By news editor, on 6 July 2012

In the second of a series of blog posts about the UCL Neuroscience Symposium 2012, held on Friday 29 June, Ivan Alvarez Ferreira (UCL Institute of Child Health) and Joseph Jebelli (UCL Institute of Neurology) write about the presentations and topics that were their personal highlights.

Ivan:

For a long time, I have been fascinated by the visual system – that is, how do two eyes and a few billion neurons give rise to the richness of our visual conscious perception?

After a few years at university and deciding to take the plunge into graduate research, this question slowly evolved into how can we know the inner workings of the visual system? With this question in mind, I headed down to the symposium in search of an answer.

Neuroscience is a fundamentally interdisciplinary endeavour, from the petri dish experiment in microbiology to drug discovery for dementia, it spans multiple fields as well as multiple scales and sizes.
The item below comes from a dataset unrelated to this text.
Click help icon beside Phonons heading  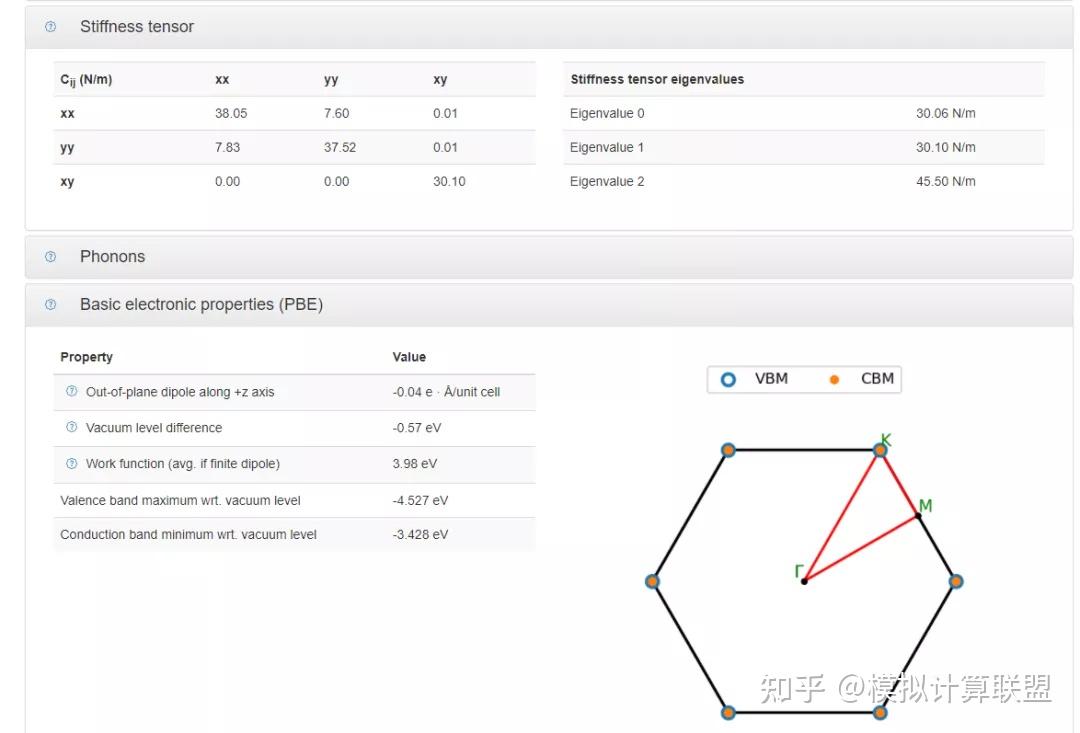click(x=51, y=257)
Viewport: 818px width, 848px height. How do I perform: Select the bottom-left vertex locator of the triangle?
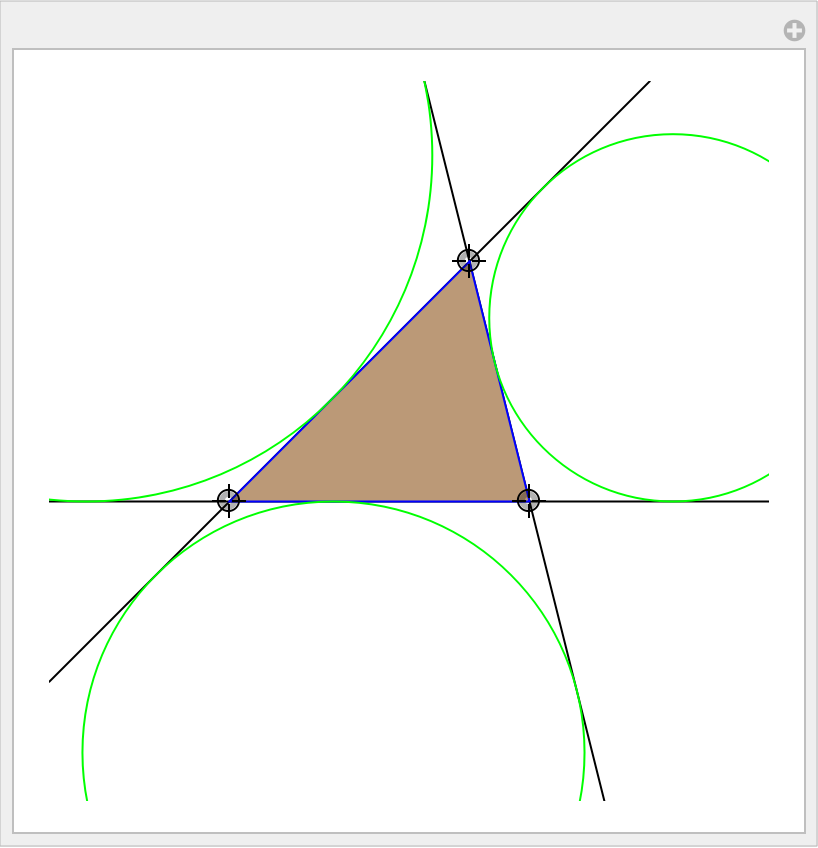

For such a fundamental question, there are answers at every level.

Cells
Starting with the very small, I was captivated by a talk by Dr Tom Mrsic-Flogel (UCL Neuroscience, Physiology & Pharmacology) who began by showing this video of neurons firing in beautiful patterns while experiencing visual stimulation, such as watching a movie.

Intuitively, we might say that is all there is to it; a number of cells connected to each other and firing in regular patterns to encode what our eyes are perceiving. This raises an intriguing question: are these connections intrinsic, somehow built into our bodies? Or, is it a result of a free-for-all contest?

To answer this, Dr Mrsic-Flogel showed how we can track the development of neurons in the visual cortex of mice, revealing that signals from our eyes seem to follow pre-determined paths to specific neurons in the brain. But how these neurons wire with each other is relatively variable in comparison.